So in Sci Fi movies they often have the sounds of battle, a la Star Wars. When I play Eve Online I’ll pass by explosions of people fighting and such.
So my question is this, to what level will a vacuum insulate an explosion? Could you setoff a nuke nearby and not be hit by a shockwave? How does that work?
This is an interesting question. Sound is transmitted by compression waves in the ambient medium, so there cannot be any sound in a vacuum. But sound could be carried by gases expanding from the explosion itself. A nuclear explosion doesn’t release much in the way of gases (I don’t think - not an expert), so you probably wouldn’t get much of a shockwave in space, but you would feel the effects of the radiated energy and electromagnetic pulse. A conventional (chemical) explosion does release quite a bit of gas, but probably not enough to carry sound. Unless you were in the immediate vicinity of the explosion, you probably wouldn’t hear a thing.
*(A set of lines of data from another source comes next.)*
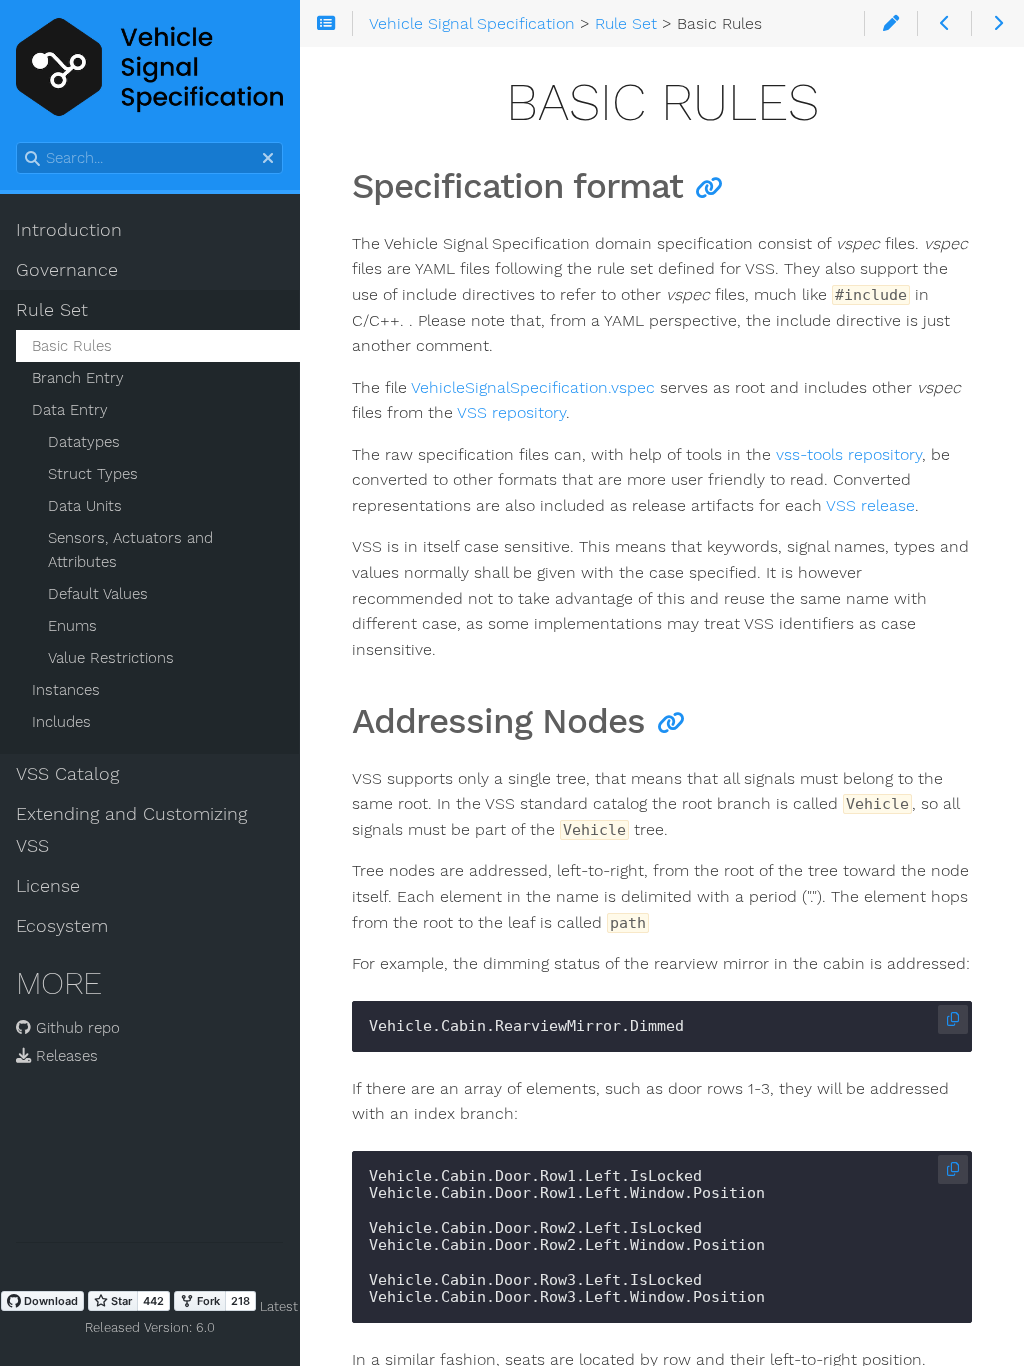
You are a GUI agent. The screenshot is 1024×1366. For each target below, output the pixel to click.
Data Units (85, 506)
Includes (61, 722)
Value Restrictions (111, 658)
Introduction (69, 230)
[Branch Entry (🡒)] (997, 24)
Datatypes (84, 442)
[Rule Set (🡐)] (943, 24)
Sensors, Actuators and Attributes (130, 550)
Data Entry (70, 410)
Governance (67, 270)
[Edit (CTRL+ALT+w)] (890, 24)
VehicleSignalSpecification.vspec (533, 387)
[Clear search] (268, 159)
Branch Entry (78, 378)
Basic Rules (72, 346)
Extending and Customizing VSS (131, 830)
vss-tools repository (849, 454)
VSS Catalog (67, 774)
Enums (72, 626)
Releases (64, 1056)
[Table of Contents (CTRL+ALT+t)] (326, 24)
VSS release (870, 505)
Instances (66, 690)
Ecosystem (62, 926)
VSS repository (511, 412)
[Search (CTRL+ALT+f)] (32, 159)
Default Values (98, 594)
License (48, 886)
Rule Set (52, 310)
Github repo (75, 1028)
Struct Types (93, 474)
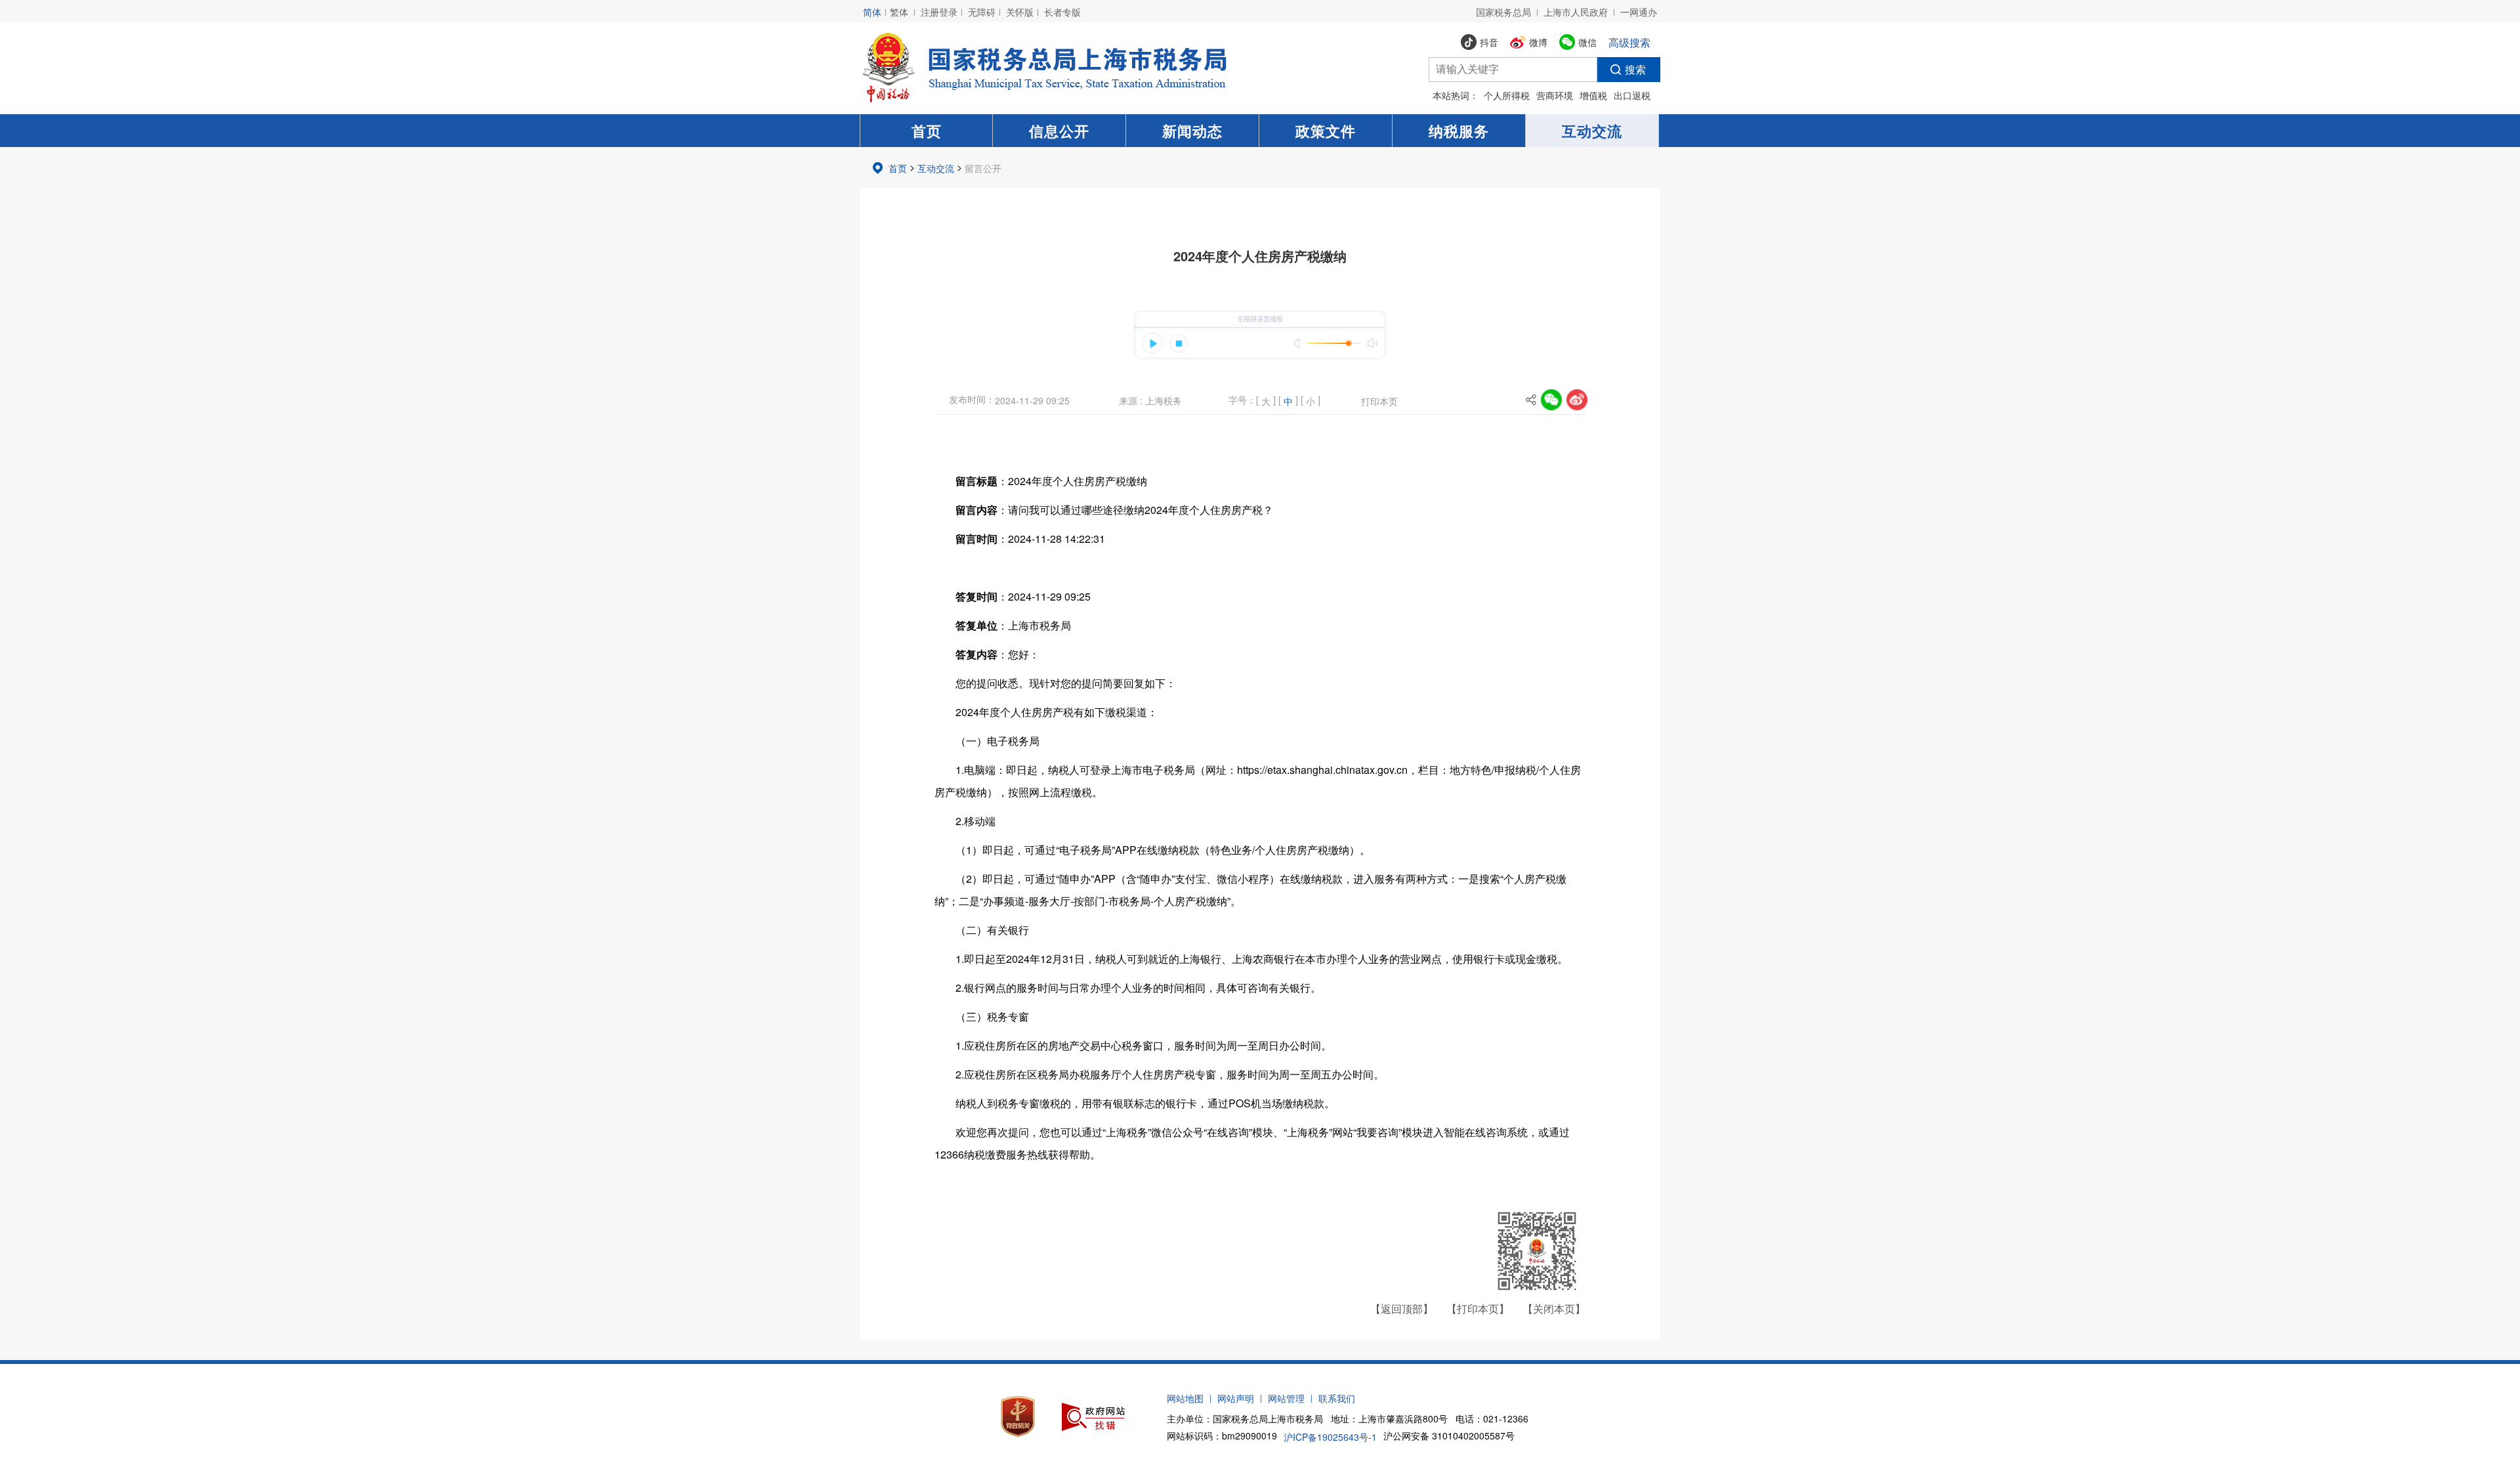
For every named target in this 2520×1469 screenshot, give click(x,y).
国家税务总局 (1503, 11)
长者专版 (1062, 11)
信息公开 (1059, 130)
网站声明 (1235, 1398)
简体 (872, 11)
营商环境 (1554, 95)
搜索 (1635, 69)
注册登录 (939, 11)
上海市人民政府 (1576, 11)
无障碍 (982, 11)
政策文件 (1325, 130)
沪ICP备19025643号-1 (1330, 1436)
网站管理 (1286, 1398)
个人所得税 (1507, 95)
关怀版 (1020, 11)
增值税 (1593, 95)
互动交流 (1592, 130)
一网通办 (1638, 11)
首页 (927, 130)
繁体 (899, 11)
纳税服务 (1459, 130)
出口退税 (1632, 95)
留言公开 (983, 168)
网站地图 (1185, 1398)
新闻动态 (1192, 130)
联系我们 (1336, 1398)
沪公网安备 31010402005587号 (1449, 1435)
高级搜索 (1629, 42)
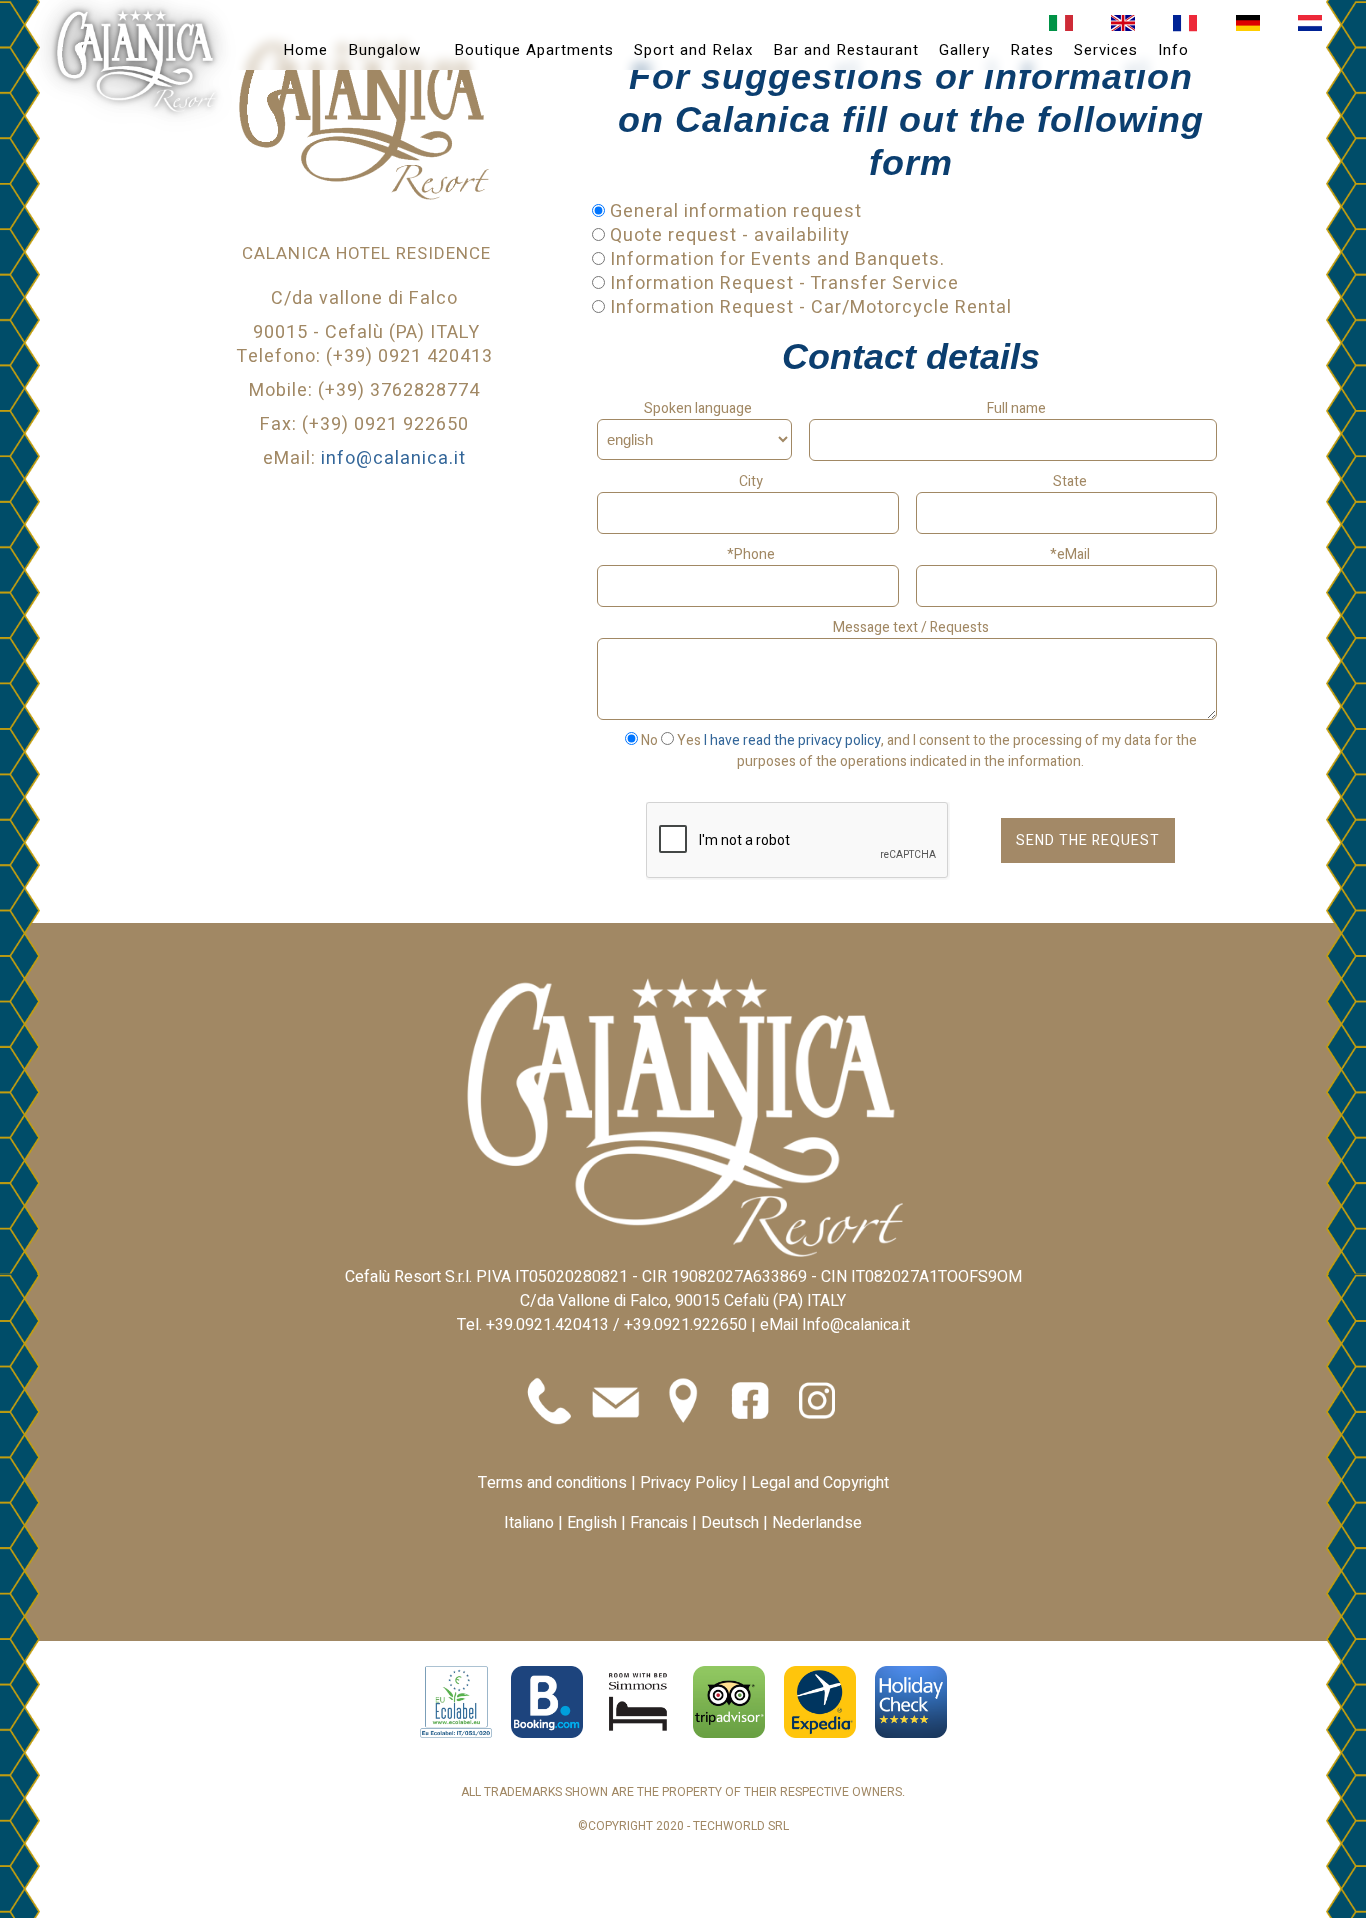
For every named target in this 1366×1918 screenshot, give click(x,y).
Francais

A related issue is how rocket exhausts are animated in space movies. They usually show the narrow, blowtorchlike exhaust you see from a rocket when it lifts off, but in reality, when a rocket is above the atmosphere, the exhaust expands to a very wide fan immediately upon exiting the nozzle, because there’s no atmospheric pressure holding it into the familiar torchlike shape. You can see this in in-flight videos available on YouTube.
Does this diminish their efficiency with the gases pushing in all directions instead of all “pushing back”?
I’m pretty sure that if you were within a few tens miles of a nuke explosion in a vacuum, you would hear it - at least you would hear the sound of the outer layer of your spacesuit suddenly vaporizing. Also, without the atmosphere to attenuate them, you would get a lethal dose of Neutrons and X-Rays much farther away. How far, I have no idea.
At 0:51 of this video, you can see the effects of a nuclear weapon detonated at an altitude of 300 miles (Operation Argus). Makes a very good shock wave; if it hit you, I’m betting you would hear something, if only briefly.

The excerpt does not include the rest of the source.